## Required task
Write out the passage of the post on stratigraphic uncertainty below, starting at "Normalograptus_normalis 457.9 438.3" and ending at "we do have.".
--- Page extract ---
Friday, December 13, 2013

Stratigraphic Uncertainty, timePaleoPhy versus bin_timePaleoPhy, and My Own Paleontological Myopia

Hi all!

So, its been a rough week! I've gotten more emails about issues or questions about paleotree this week than I have in the past four months! Which is awesome, cause I love talking to people about using paleotree, but there's something that's been worrying me in some of these emails. These emails have given me a grave concern that a number of users don't understand the distinction between two key time-scaling functions in paleotree: timePaleoPhy and bin_timePaleoPhy. The problem is, not understanding this difference is extremely dangerous, as they could generate time-scaled trees that don't make sense without realizing it.

But I can't really blame them, because I think its my fault as the package author to explain this distinction clearly enough... the problem is I didn't understand something critical and fundamental three years ago: Our Fossil Records are Different.

See, the fossil record for your group is probably really different from the fossil record I'm working on, and that means not only how we do things is different, but the sort of assumptions we come to the table with and what we think X means is different. And that sounds kind of obvious, until you meet someone whose fossil record is radically different from yours and they don't even have a concept for this one thing you thought everybody knew about.

The problem is that people are using timePaleoPhy who probably shouldn't be using timePaleoPhy, when they should be using bin_timePaleoPhy instead. It isn't helped by the argument 'rand.obs' in timePaleoPhy, which some interpreted as representing how to bring stratigraphic uncertainty into an analysis. After explaining to several users over email why I was concerned about their use of paleotree, I felt like a specific blog post on the topic was needed.

But to understand where this misconception of some users comes from, and why I think it stems from my own misconceptions in the past that maybe fossil records were more similar than I know now, I've also got to explain my reasons for writing both functions the way I did.

So, I wrote timePaleoPhy first, when I had some stratigraphic data for graptolite ranges, with stratigraphic meters scaled to an absolute time-scale. Since graptolite species often persist over time, I had a matrix of first and last appearance dates (FADs and LADs, respectively), like so...

Normalograptus_normalis 457.9 438.3
Climacograptus_typicalis  463.2 442.8

(This is totally fake data; I don't even know if typicalis is still a Climacograptus, but maybe its the type?...I can't remember at this very moment.)

The dates here represent actual ranges; i.e. N. normalis is first found in rocks dated 457.9 Ma and is found fairly continuously until you get to rocks dated 438.3 Ma. Of course, the rocks aren't actually 'dated' so precisely, more like we're assuming continuous sedimentation rates and so we're inferring those dates using the absolute dates we do have.
--- Listing ---
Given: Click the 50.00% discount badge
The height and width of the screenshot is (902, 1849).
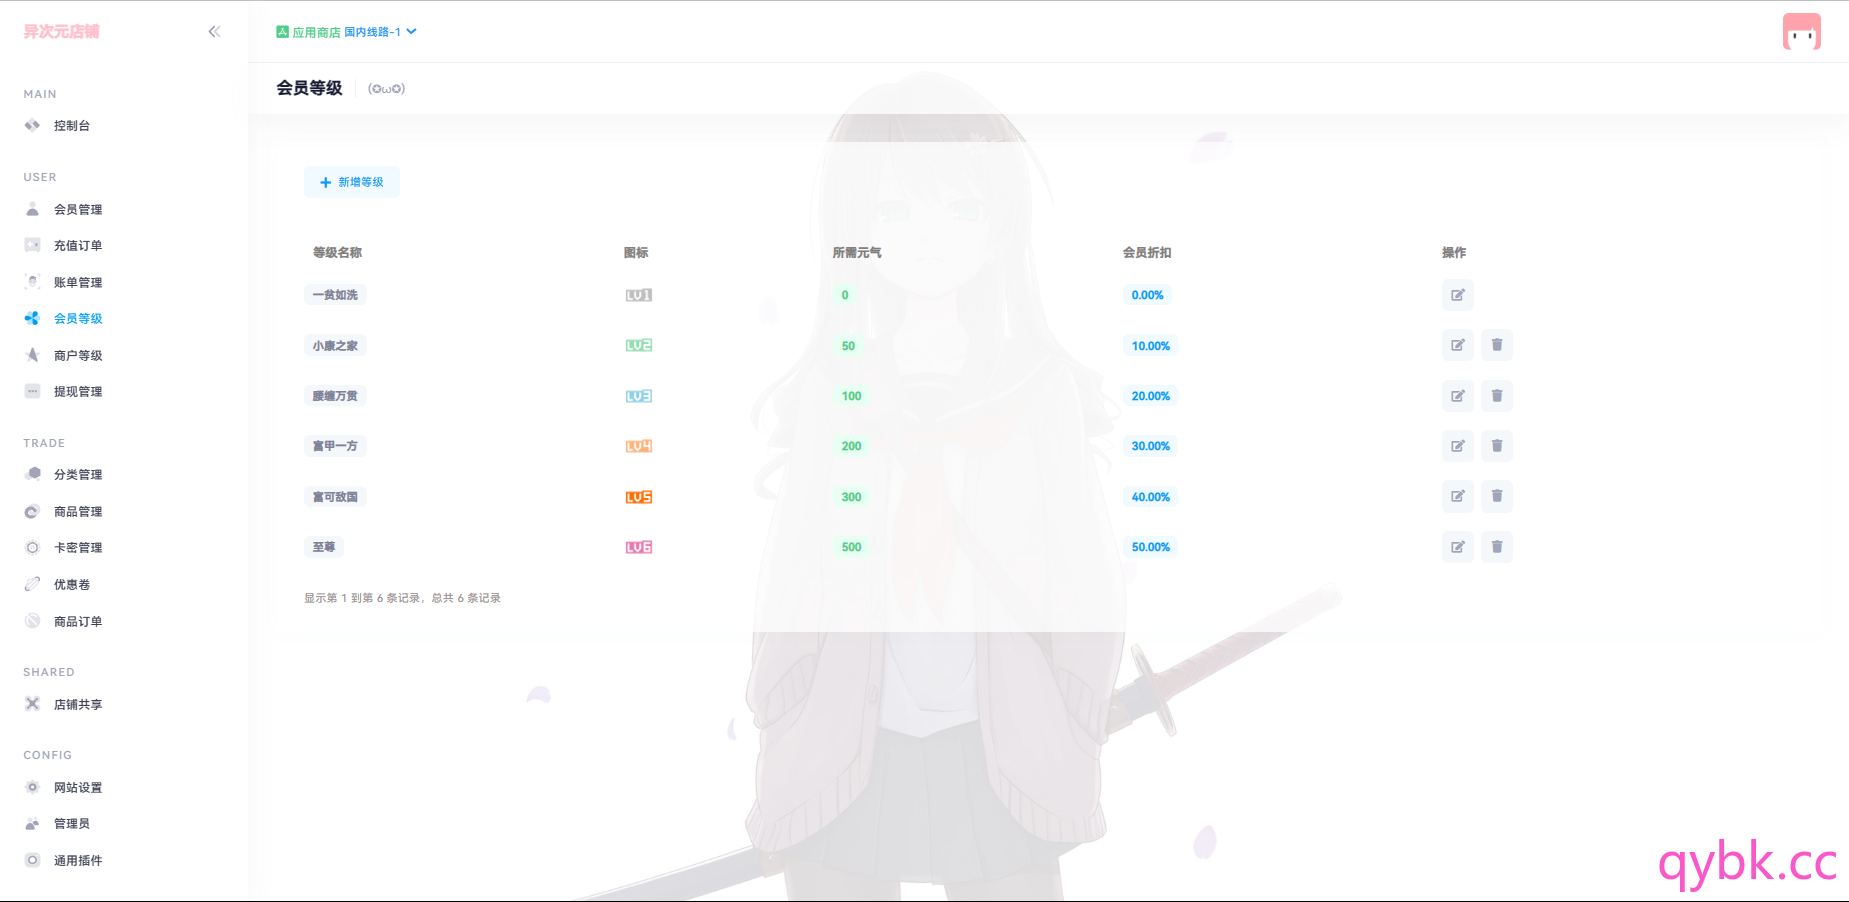Looking at the screenshot, I should pyautogui.click(x=1150, y=547).
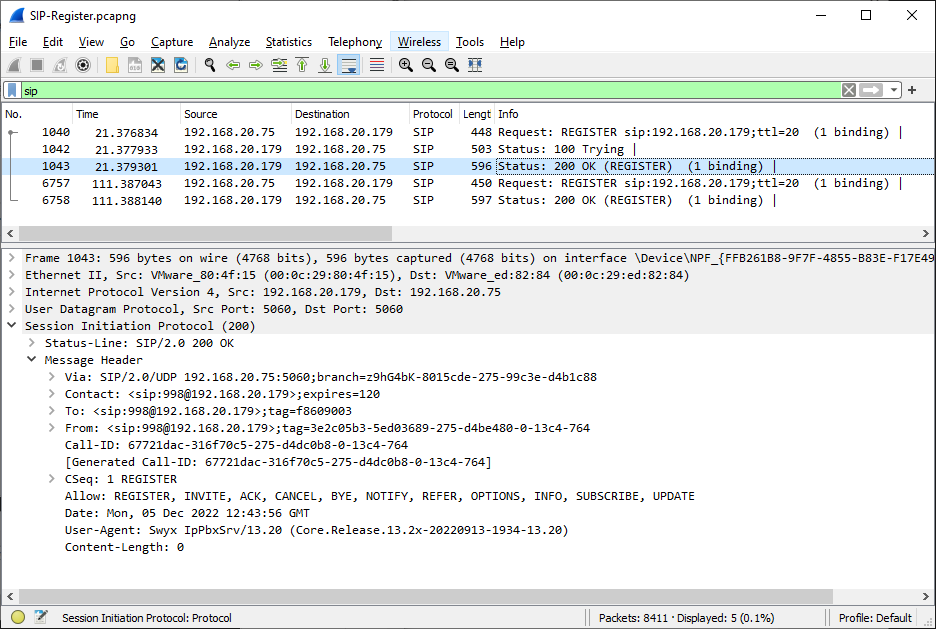This screenshot has height=629, width=936.
Task: Expand the Status-Line SIP/2.0 200 OK
Action: point(32,343)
---
## Reply
Normalograptus_normalis 457.9 438.3
Climacograptus_typicalis  463.2 442.8

(This is totally fake data; I don't even know if typicalis is still a Climacograptus, but maybe its the type?...I can't remember at this very moment.)

The dates here represent actual ranges; i.e. N. normalis is first found in rocks dated 457.9 Ma and is found fairly continuously until you get to rocks dated 438.3 Ma. Of course, the rocks aren't actually 'dated' so precisely, more like we're assuming continuous sedimentation rates and so we're inferring those dates using the absolute dates we do have.